Previsão do Preço do Ouro para 2 de Fevereiro de 2018

Os preços do ouro recuperaram das baixas da sessão e criaram um dia doji que constitui uma abertura e um fecho ao mesmo tempo. Os preços conseguiram recuperar suporte junto à medida de mudança de 10 dias em 1,342. Os preços continuam a formar um padrão de continuação da bandeira de touro que constitui uma pausa que refresca mais acima. Os dados sólidos da produção PMI da Zona Euro, juntamente com uma produtividade dos E.U.A. mais suave do que esperado pesaram sobre o dólar, pavimentando o caminho para uma recuperação dos preços do ouro. Os preços estão posicionados para testar resistência junto às altas de Janeiro em 1,366. O impulso é negativo à medida que o índice MACD (média de mudança convergência divergência) imprime no vermelho. Isto fará com que seja difícil para os preços quebrarem, apesar de um dólar em declínio. O RSI também está a mover-se para as laterais, o que reflecte consolidação.

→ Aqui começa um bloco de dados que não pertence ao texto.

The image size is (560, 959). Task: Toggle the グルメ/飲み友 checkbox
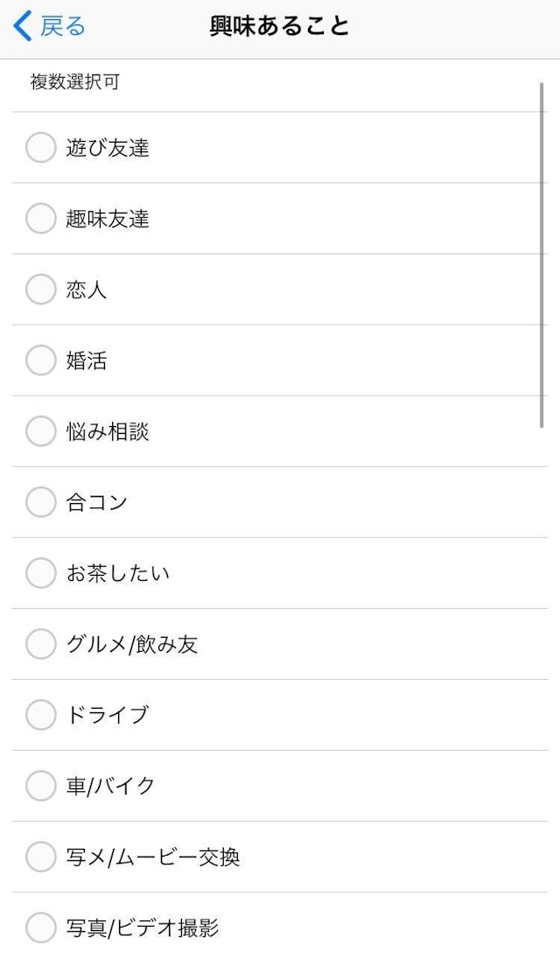click(40, 643)
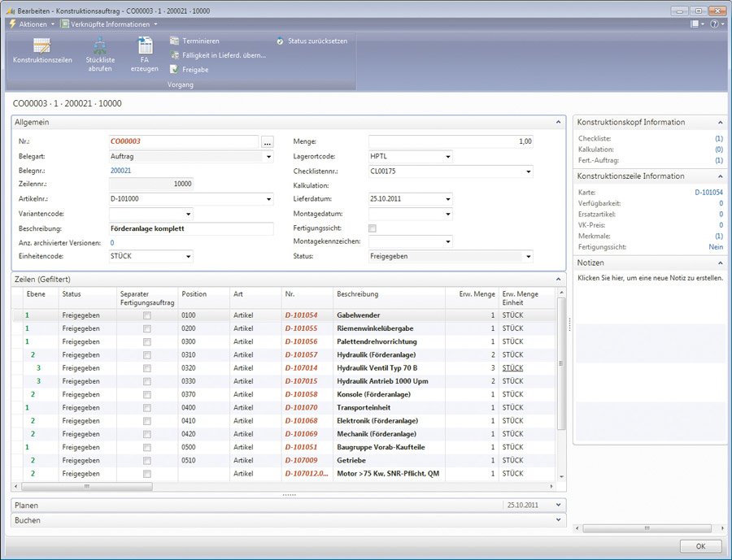Check Separater Fertigungsauftrag for Gabelwender row

point(147,315)
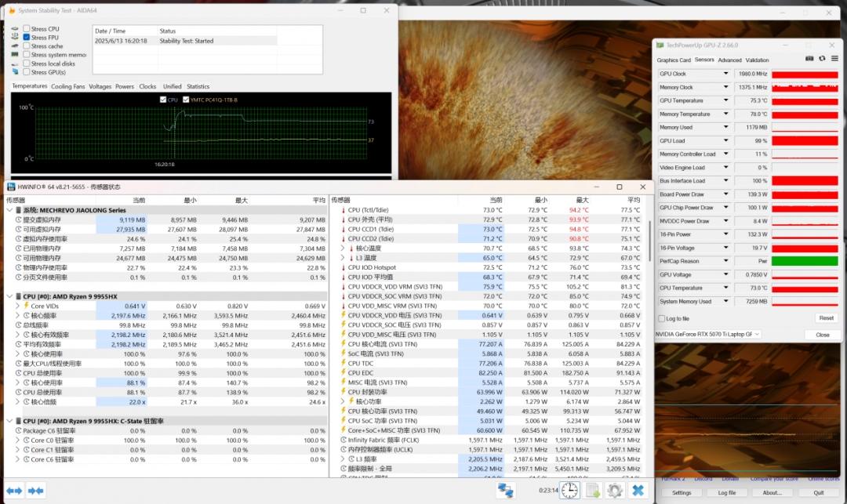Click the Log file button
This screenshot has width=847, height=504.
(x=726, y=493)
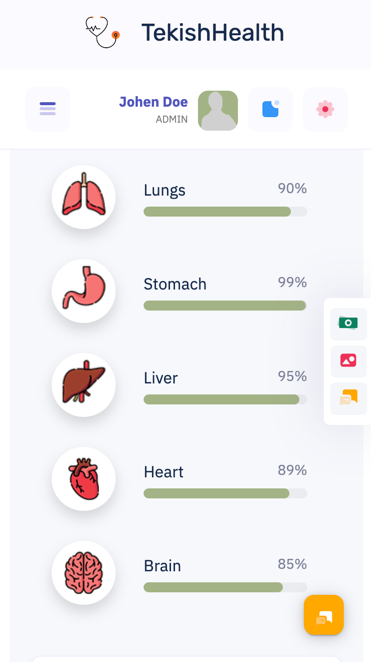Click the orange chat icon in side panel
371x662 pixels.
tap(349, 398)
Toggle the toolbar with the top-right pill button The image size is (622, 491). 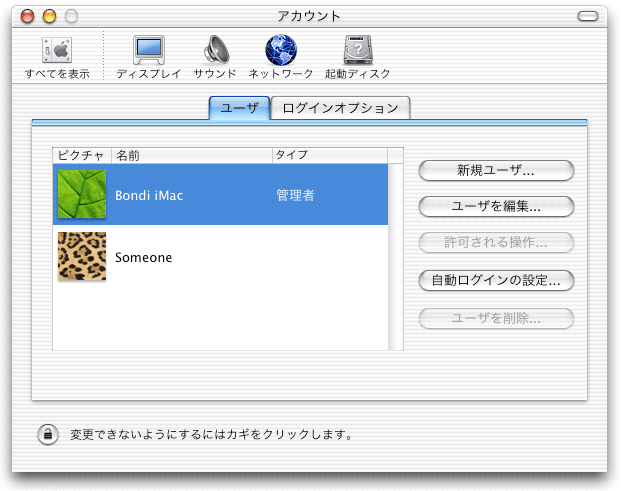(x=591, y=16)
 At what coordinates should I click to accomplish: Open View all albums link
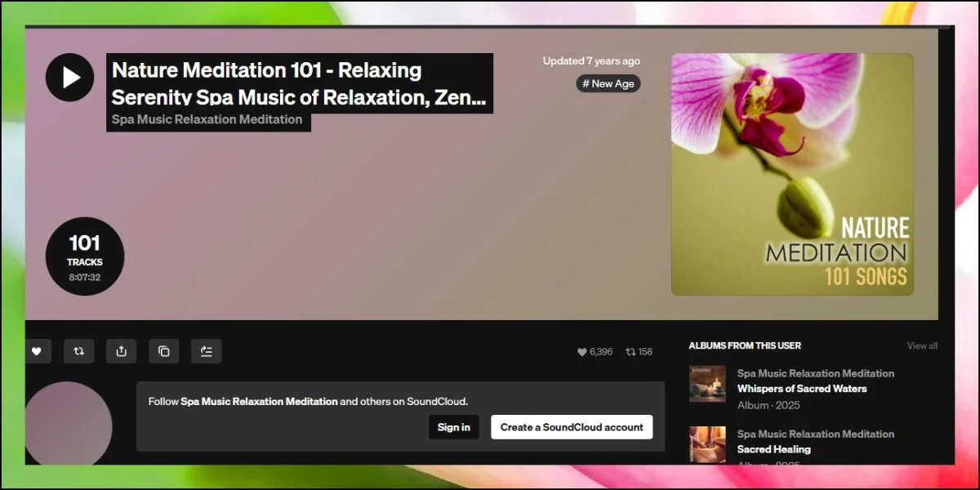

PMI da Zona Euro Confirmado

Produção PMI da Zona Euro confirmada em 59.6. O número final da Zona Euro de 59.6 está em baixo, a partir de 60.6 em Dezembro, mas o Markit reportou um forte início para 2018, acrescentando que enquanto as taxas de crescimento da produção e as novas encomendas facilitaram ligeiramente, a partir das altas recorde de Dezembro que permaneceram entre as melhores alguma vez vistas, desde que a pesquisa começou em 1997 e sinalizaram um crescimento sólido entre os consumidores, categorias de bens intermédios e de investimento. Ao mesmo tempo, o Markit aumentou as pressões inflaccionárias no início de 2018 com “tanto os custos da produção como os preços das matérias-primas a aumentarem a taxas mais rápidas”.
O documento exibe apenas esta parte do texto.